►

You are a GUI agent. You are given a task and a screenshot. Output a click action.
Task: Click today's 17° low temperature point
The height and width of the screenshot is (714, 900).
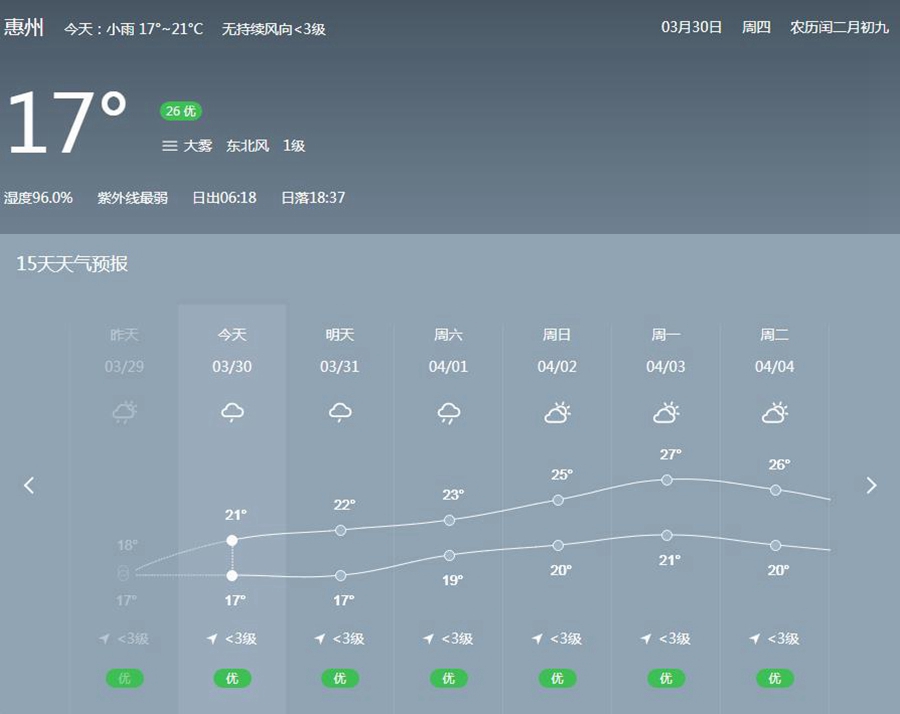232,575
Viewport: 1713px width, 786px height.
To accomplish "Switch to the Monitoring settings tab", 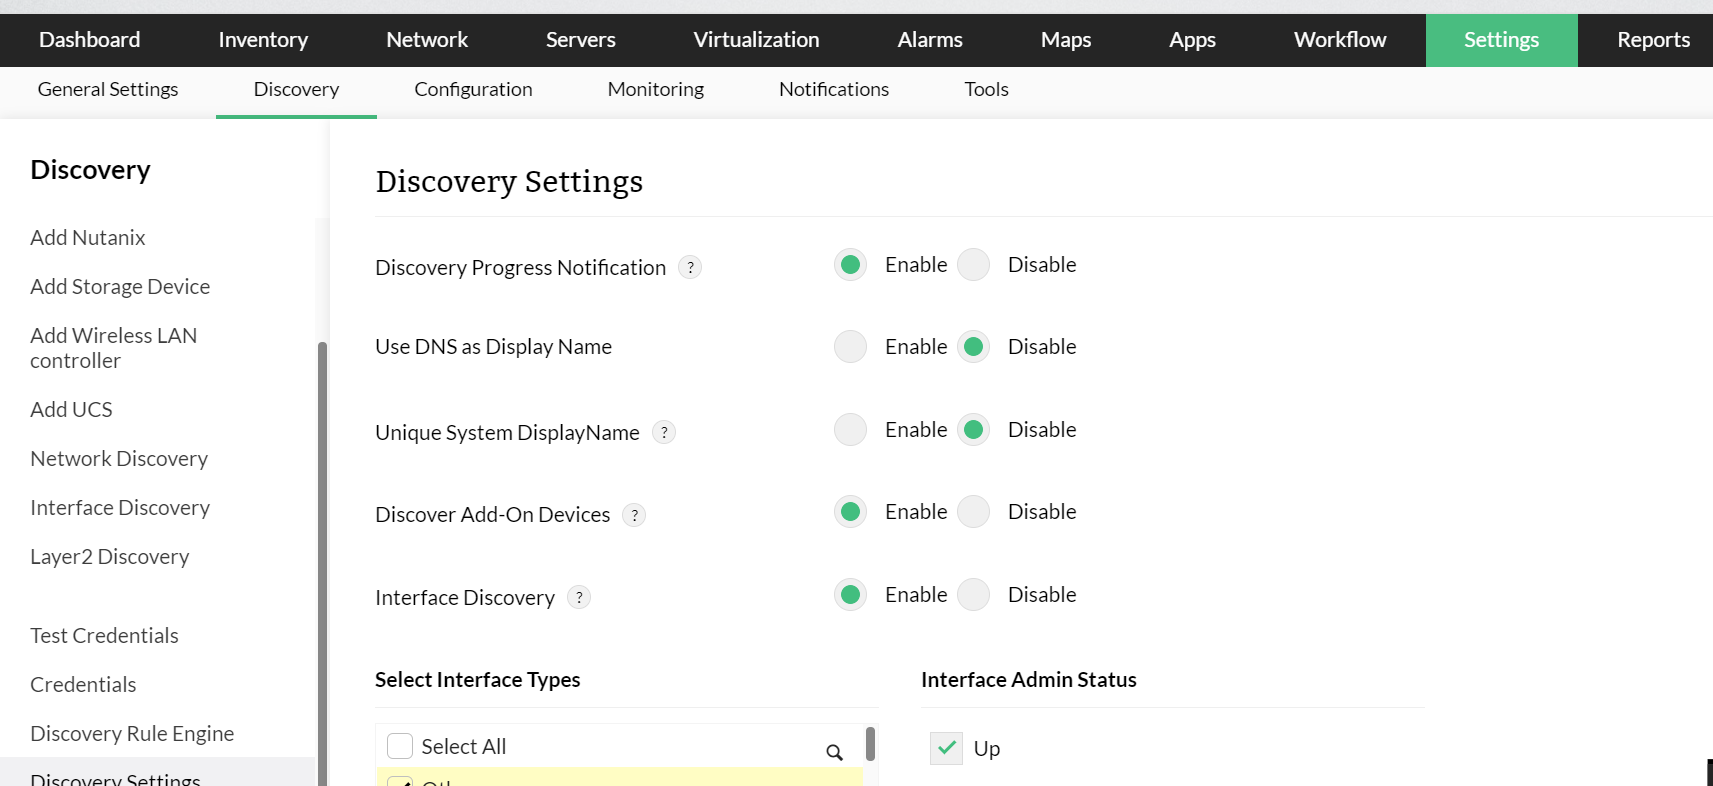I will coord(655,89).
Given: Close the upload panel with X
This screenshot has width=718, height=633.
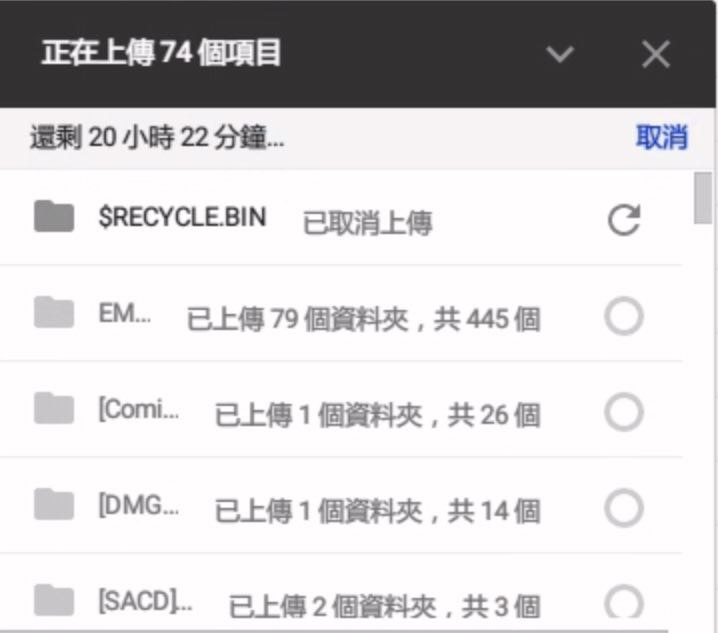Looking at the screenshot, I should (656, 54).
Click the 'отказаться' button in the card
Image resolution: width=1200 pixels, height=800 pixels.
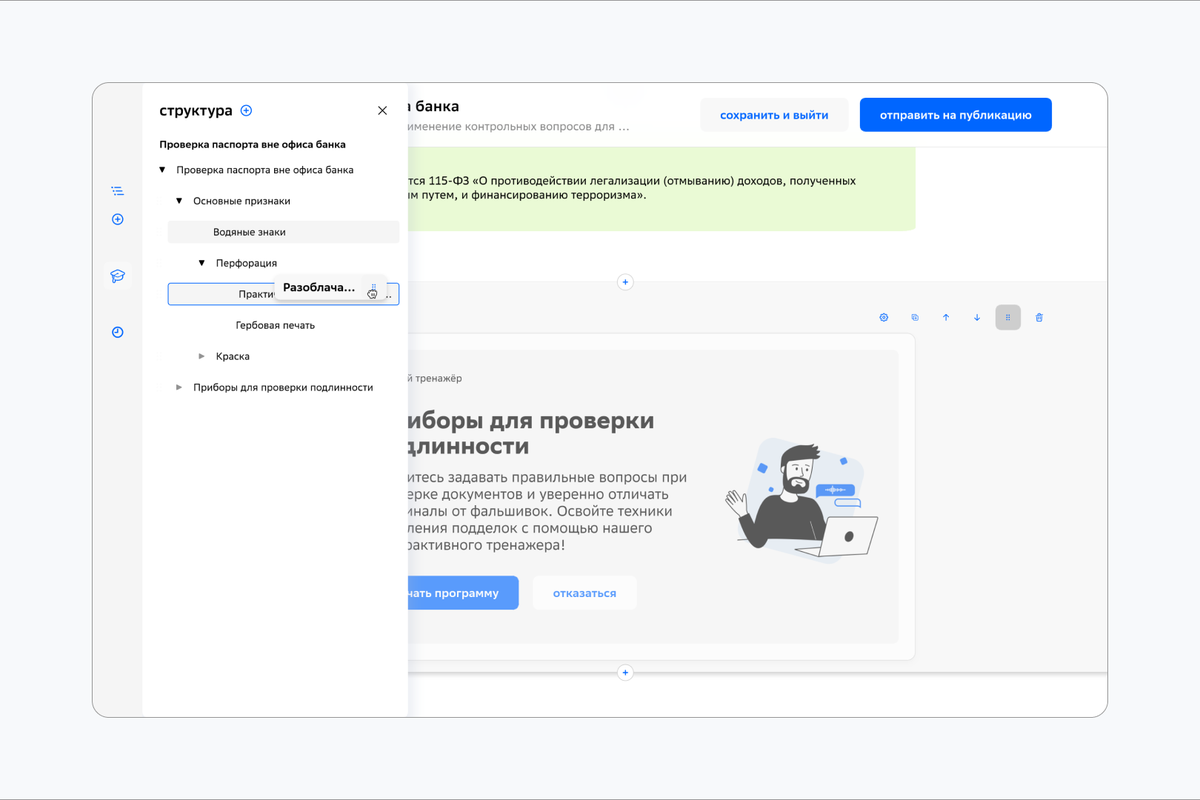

◄

▸ **WHAT THIS TASK INVOLVES**: This task calls for the lines from the line holding "This screenshot has width=718, height=633." through the last line above, restated word for word with both ends included and the pictures dropped.

▸ **ANSWER TO THIS EXERCISE**:
This screenshot has width=718, height=633.
Looking at the screenshot, I should (656, 54).
Click the 'отказаться' button in the card
Image resolution: width=1200 pixels, height=800 pixels.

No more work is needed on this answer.